Предложенный отрывок
Однажды, придя к нему, я увидел, как он накладывает последние мазки на большое полотно. На фоне кособоких домишек, двориков с чахлой растительностью, развевающегося на ветру ветхого белья стоял Шолом-Алейхем с пальто, переброшенным через руку, и шляпой в другой руке. Композиция, освещение, колорит! Картина была бы просто очень хорошей, если бы не одна деталь, делающая ее прекрасной – лицо Шолом-Алейхема. С какой грустью, с какой болью и любовью он смотрел на раскинувшееся перед ним убожество! Это был взгляд моего друга, старого художника, в минуты, когда, рассказывая о своем детстве и юности, о любительских еврейских театрах и "Габиме", он набрасывал свои добрые, а иногда ироничные рисунки. С восторгом я смотрел на эту картину, безусловно, вершину творчества художника Матвея Драка.

Исходные строки
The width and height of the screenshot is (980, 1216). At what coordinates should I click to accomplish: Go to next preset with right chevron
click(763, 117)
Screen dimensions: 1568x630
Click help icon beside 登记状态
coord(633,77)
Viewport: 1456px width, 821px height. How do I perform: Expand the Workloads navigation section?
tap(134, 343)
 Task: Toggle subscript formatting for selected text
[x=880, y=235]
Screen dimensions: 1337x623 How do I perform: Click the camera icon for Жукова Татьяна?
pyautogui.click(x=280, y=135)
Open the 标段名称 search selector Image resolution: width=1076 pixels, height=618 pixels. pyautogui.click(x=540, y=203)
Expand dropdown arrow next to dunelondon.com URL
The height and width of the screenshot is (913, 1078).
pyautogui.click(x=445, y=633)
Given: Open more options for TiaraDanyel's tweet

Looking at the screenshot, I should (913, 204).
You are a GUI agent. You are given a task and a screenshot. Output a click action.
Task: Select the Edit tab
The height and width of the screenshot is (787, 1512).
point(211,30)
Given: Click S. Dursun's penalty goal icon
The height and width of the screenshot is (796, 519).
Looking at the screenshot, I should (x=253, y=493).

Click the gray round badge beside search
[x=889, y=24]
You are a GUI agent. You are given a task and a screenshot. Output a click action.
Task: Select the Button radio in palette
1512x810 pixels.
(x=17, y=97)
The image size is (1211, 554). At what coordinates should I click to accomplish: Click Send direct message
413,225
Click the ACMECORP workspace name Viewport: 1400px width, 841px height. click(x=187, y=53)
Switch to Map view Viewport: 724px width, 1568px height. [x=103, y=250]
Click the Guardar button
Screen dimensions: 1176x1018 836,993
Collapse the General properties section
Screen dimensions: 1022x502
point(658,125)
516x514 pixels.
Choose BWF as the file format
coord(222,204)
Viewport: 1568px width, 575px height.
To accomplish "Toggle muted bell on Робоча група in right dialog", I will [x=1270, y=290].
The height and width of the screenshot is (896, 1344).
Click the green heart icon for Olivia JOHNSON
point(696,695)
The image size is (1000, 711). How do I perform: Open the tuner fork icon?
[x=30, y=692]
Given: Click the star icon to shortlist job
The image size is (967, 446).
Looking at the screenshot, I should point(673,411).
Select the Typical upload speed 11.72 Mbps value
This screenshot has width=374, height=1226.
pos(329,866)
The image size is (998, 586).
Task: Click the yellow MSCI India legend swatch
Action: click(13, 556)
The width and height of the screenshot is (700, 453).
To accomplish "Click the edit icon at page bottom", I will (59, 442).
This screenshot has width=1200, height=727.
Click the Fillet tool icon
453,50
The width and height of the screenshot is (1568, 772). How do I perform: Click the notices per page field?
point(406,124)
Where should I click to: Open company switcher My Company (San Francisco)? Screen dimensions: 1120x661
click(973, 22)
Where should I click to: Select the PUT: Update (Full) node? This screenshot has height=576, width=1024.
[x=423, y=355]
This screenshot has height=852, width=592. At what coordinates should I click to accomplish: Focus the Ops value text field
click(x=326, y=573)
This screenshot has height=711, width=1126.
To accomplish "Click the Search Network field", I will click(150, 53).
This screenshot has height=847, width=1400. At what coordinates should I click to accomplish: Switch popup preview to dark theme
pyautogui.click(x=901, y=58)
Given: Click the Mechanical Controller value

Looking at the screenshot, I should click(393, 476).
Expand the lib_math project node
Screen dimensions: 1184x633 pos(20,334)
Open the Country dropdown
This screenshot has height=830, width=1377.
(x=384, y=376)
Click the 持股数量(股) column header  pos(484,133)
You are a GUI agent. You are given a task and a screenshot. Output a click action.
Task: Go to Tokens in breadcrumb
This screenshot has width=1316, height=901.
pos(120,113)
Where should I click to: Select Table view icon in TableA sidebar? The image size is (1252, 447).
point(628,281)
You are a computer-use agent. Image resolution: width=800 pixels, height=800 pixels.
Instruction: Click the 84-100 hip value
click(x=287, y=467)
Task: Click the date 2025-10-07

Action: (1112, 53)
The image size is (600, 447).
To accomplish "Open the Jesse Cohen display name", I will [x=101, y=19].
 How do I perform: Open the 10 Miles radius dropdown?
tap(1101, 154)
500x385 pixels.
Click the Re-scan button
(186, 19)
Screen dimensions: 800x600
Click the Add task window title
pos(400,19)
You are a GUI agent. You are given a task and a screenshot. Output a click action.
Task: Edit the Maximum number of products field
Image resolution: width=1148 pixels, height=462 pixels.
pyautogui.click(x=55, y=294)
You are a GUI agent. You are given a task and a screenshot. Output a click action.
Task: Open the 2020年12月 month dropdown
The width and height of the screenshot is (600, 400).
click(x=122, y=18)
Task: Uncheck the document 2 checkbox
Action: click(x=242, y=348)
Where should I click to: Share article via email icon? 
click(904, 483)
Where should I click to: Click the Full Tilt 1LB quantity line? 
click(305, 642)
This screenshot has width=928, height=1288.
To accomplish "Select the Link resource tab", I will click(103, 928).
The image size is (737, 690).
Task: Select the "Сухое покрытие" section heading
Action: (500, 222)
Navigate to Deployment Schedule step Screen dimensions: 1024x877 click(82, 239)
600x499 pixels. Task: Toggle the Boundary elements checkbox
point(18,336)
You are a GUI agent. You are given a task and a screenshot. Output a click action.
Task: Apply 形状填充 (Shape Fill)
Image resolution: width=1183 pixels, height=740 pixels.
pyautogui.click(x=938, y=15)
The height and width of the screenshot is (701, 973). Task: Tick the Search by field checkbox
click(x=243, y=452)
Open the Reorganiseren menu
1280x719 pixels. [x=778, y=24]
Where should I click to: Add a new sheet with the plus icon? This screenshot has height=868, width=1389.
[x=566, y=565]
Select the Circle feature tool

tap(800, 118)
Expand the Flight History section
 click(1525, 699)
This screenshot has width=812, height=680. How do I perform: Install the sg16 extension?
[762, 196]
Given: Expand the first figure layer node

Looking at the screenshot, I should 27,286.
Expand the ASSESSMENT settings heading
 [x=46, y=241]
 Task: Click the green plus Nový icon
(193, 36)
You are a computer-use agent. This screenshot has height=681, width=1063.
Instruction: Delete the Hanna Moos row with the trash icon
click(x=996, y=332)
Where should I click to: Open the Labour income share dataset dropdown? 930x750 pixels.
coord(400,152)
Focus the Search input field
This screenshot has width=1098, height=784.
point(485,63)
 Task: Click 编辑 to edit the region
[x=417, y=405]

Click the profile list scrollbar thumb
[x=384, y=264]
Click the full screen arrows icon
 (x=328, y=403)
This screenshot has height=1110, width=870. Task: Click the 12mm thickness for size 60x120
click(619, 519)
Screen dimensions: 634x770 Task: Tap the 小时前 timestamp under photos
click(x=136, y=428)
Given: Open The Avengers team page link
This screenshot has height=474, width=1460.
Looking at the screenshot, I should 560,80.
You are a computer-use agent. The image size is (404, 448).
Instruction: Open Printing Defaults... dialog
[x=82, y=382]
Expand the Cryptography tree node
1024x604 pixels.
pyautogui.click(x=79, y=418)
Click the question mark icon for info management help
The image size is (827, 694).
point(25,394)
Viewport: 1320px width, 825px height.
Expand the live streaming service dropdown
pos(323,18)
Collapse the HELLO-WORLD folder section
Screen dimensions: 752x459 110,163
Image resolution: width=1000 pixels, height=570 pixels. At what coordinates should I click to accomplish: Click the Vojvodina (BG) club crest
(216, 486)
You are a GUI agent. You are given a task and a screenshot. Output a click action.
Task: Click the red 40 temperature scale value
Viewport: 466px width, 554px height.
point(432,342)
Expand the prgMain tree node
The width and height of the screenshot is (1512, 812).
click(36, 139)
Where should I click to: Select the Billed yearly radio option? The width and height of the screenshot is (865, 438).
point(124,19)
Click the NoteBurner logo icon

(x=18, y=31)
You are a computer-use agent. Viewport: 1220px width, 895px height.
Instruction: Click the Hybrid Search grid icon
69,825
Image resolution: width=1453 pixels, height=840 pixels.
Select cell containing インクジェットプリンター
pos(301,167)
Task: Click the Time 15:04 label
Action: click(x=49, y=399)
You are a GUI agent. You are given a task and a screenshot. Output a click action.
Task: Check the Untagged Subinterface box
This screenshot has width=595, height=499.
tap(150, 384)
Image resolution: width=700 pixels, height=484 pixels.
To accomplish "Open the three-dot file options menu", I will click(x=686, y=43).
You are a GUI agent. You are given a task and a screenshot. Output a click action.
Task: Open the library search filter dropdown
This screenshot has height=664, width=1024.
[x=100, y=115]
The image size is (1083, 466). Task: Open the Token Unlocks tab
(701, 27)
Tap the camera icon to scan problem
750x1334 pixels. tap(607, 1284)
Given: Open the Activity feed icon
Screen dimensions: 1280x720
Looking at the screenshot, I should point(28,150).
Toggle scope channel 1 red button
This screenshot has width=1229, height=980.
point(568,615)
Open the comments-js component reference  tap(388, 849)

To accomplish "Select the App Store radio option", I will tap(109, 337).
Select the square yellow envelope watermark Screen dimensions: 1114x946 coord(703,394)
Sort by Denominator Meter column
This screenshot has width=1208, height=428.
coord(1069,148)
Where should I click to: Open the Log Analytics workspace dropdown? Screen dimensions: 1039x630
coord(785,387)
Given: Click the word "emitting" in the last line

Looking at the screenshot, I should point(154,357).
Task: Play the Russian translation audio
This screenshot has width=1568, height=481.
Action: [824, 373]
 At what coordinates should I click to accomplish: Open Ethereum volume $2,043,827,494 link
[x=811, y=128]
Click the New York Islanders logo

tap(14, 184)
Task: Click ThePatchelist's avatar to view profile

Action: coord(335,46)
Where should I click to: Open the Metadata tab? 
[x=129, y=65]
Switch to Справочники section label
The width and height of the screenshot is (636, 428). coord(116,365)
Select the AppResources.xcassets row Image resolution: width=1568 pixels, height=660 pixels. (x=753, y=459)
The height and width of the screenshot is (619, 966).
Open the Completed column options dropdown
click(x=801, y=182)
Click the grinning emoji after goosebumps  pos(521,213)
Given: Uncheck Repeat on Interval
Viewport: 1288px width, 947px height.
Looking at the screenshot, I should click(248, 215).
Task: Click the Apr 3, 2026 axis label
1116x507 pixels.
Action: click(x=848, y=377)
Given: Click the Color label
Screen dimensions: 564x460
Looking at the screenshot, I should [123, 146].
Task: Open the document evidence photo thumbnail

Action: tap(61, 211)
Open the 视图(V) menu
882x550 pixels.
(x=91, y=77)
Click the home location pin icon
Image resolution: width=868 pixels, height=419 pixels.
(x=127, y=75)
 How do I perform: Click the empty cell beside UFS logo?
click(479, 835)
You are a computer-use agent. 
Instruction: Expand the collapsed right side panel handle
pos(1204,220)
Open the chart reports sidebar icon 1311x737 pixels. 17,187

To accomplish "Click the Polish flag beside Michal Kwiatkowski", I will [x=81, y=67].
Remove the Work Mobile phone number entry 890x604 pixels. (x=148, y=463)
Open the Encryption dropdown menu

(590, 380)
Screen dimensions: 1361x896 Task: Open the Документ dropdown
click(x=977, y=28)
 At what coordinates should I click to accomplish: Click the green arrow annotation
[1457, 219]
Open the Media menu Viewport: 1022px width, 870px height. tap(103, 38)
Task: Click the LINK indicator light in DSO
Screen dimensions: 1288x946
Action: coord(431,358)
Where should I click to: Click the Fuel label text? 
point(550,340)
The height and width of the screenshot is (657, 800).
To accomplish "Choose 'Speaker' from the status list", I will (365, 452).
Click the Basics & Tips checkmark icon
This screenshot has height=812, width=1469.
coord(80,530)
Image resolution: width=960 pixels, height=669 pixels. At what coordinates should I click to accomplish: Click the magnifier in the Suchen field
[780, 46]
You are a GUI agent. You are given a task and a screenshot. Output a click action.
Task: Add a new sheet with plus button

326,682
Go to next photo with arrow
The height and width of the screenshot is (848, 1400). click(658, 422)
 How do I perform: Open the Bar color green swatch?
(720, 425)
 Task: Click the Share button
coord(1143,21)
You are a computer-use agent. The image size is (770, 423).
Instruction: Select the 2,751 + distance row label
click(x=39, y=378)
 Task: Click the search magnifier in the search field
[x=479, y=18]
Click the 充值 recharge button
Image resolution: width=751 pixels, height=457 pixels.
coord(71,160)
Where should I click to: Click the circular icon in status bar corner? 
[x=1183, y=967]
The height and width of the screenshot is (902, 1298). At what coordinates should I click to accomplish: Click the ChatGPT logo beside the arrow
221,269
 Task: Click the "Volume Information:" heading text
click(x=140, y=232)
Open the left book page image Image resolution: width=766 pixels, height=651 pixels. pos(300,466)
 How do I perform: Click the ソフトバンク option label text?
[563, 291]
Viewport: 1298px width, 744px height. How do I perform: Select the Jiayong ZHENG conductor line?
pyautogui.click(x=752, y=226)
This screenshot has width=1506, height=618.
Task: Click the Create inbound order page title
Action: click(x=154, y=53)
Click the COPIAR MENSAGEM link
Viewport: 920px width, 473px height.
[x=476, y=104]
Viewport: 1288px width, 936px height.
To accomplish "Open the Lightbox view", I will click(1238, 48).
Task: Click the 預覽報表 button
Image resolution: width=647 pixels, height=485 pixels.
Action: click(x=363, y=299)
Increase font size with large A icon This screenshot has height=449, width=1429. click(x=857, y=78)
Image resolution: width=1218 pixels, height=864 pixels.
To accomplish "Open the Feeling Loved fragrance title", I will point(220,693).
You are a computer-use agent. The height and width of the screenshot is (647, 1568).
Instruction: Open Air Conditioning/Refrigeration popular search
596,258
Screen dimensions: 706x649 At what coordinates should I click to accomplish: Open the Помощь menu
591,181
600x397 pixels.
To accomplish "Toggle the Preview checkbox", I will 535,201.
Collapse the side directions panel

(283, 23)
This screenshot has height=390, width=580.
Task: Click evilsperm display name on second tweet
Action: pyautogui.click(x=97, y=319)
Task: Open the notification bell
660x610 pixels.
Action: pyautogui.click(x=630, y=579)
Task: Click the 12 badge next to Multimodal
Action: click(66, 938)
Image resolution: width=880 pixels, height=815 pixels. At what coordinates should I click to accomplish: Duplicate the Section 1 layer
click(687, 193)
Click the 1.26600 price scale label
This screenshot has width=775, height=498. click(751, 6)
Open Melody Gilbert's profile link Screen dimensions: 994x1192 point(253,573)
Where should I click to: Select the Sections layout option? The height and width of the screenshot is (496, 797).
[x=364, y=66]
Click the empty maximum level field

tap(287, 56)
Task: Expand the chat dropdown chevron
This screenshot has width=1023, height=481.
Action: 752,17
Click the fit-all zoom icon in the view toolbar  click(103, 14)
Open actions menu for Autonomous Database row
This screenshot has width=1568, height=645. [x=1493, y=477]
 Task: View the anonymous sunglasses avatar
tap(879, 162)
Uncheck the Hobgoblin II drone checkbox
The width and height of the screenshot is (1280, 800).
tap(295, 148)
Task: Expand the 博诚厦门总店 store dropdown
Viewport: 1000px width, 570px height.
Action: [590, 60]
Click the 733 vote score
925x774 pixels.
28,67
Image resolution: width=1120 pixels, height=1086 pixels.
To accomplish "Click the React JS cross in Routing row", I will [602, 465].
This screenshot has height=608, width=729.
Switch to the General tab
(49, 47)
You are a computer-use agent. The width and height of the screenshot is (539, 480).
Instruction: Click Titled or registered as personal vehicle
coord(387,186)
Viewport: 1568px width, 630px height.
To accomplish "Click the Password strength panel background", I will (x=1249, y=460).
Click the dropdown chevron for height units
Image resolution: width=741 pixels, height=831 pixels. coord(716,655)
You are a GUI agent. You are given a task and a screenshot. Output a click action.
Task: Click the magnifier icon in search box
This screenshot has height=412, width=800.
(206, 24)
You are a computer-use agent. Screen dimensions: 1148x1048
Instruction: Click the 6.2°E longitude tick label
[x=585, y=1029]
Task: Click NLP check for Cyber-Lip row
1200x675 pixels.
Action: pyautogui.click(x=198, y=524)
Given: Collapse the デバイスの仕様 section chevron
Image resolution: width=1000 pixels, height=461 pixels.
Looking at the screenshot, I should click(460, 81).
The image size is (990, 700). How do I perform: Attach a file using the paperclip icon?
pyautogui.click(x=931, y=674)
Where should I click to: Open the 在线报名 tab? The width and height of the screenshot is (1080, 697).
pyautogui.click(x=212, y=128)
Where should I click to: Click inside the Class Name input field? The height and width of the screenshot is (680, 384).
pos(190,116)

Что требуется
Продолжите воспоминание о картине Матвея Драка с Шолом-Алейхемом, начав сразу после его последнего предложения. Строки здесь никак не используются.

Результат задания
Зазвонил телефон. Старый художник снял трубку. Не стану сейчас говорить о причинах, обвинять того или другого, но как раз в это время в семье Матвея Драка произошел раскол. Телефонный разговор с ближайшим родственником становился все острее. И вдруг я увидел, как старый человек, бледнея, сползает вниз вдоль стены. Я подхватил его, усадил и взял трубку телефона. На том конце провода продолжали говорить:

– Я еще раз повторяю, если ты не выполнишь моих условий, я заявлю, что ты – еврейский националист, что ты пишешь портрет Шолом-Алейхема.

Что я сказал тому, на том конце провода, описывать не стану, потому что это не поддается и не подлежит описанию. Как мог, успокоил старика и, считая, что сделал все возможное, ушел домой. На следующий день, придя к старому художнику, я был потрясен до глубины души. Матвей Драк всю ночь работал, уродуя лучшее свое детище. Он замазал Шолом Алейхема все теми же кособокими домишками и убогим тряпьем. Картина перестала существовать.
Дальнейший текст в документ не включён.